▶ **SHORT PROBLEM**
Rewrite the entries below, substituting "Which point do I click to" for every occurrence of "Where should I click to" and leaving all other text unchanged.

___ DATASET RECORDS

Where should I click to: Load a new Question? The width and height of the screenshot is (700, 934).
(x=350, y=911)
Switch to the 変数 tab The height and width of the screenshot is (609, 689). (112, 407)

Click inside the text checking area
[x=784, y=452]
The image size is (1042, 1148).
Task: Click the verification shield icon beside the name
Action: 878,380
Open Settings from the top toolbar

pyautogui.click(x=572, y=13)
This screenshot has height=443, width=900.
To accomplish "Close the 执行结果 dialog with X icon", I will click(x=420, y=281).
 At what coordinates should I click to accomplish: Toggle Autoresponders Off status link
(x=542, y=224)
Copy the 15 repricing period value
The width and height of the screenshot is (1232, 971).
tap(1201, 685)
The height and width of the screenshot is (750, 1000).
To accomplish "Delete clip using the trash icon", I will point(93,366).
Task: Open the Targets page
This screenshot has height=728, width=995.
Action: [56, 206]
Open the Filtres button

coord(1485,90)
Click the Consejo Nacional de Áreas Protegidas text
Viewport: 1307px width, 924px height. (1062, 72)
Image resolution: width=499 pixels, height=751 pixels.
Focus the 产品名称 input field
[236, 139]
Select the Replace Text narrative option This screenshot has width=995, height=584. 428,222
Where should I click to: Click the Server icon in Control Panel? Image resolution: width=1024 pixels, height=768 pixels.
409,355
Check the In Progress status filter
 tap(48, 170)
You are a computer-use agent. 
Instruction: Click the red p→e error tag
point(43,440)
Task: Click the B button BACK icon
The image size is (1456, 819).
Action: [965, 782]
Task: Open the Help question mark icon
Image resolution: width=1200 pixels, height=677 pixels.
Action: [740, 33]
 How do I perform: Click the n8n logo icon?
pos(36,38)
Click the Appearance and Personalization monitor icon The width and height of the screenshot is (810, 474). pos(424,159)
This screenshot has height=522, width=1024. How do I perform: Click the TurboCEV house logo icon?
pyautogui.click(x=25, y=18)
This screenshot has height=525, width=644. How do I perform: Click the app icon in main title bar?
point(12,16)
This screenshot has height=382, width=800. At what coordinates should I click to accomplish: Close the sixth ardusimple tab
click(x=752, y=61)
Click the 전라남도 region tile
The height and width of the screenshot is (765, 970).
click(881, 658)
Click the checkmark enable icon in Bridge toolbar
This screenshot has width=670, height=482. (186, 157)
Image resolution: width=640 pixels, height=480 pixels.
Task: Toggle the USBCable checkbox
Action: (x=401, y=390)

______

▶ **THE ANSWER**
Which point do I click to: Load a new Question? The width and height of the screenshot is (700, 934).
(x=350, y=911)
Switch to the 変数 tab The height and width of the screenshot is (609, 689). (112, 407)

Click inside the text checking area
[x=784, y=452]
The image size is (1042, 1148).
Task: Click the verification shield icon beside the name
Action: 878,380
Open Settings from the top toolbar

pyautogui.click(x=572, y=13)
This screenshot has height=443, width=900.
To accomplish "Close the 执行结果 dialog with X icon", I will click(x=420, y=281).
 At what coordinates should I click to accomplish: Toggle Autoresponders Off status link
(x=542, y=224)
Copy the 15 repricing period value
The width and height of the screenshot is (1232, 971).
tap(1201, 685)
The height and width of the screenshot is (750, 1000).
To accomplish "Delete clip using the trash icon", I will point(93,366).
Task: Open the Targets page
This screenshot has height=728, width=995.
Action: [56, 206]
Open the Filtres button

coord(1485,90)
Click the Consejo Nacional de Áreas Protegidas text
Viewport: 1307px width, 924px height. (1062, 72)
Image resolution: width=499 pixels, height=751 pixels.
Focus the 产品名称 input field
[236, 139]
Select the Replace Text narrative option This screenshot has width=995, height=584. 428,222
Which point do I click to: Click the Server icon in Control Panel? Image resolution: width=1024 pixels, height=768 pixels.
409,355
Check the In Progress status filter
 tap(48, 170)
You are a computer-use agent. 
Instruction: Click the red p→e error tag
point(43,440)
Task: Click the B button BACK icon
The image size is (1456, 819).
Action: [965, 782]
Task: Open the Help question mark icon
Image resolution: width=1200 pixels, height=677 pixels.
Action: [740, 33]
 How do I perform: Click the n8n logo icon?
pos(36,38)
Click the Appearance and Personalization monitor icon The width and height of the screenshot is (810, 474). pos(424,159)
This screenshot has height=522, width=1024. How do I perform: Click the TurboCEV house logo icon?
pyautogui.click(x=25, y=18)
This screenshot has height=525, width=644. How do I perform: Click the app icon in main title bar?
point(12,16)
This screenshot has height=382, width=800. At what coordinates should I click to accomplish: Close the sixth ardusimple tab
click(x=752, y=61)
Click the 전라남도 region tile
The height and width of the screenshot is (765, 970).
click(881, 658)
Click the checkmark enable icon in Bridge toolbar
This screenshot has width=670, height=482. (186, 157)
Image resolution: width=640 pixels, height=480 pixels.
Task: Toggle the USBCable checkbox
Action: (x=401, y=390)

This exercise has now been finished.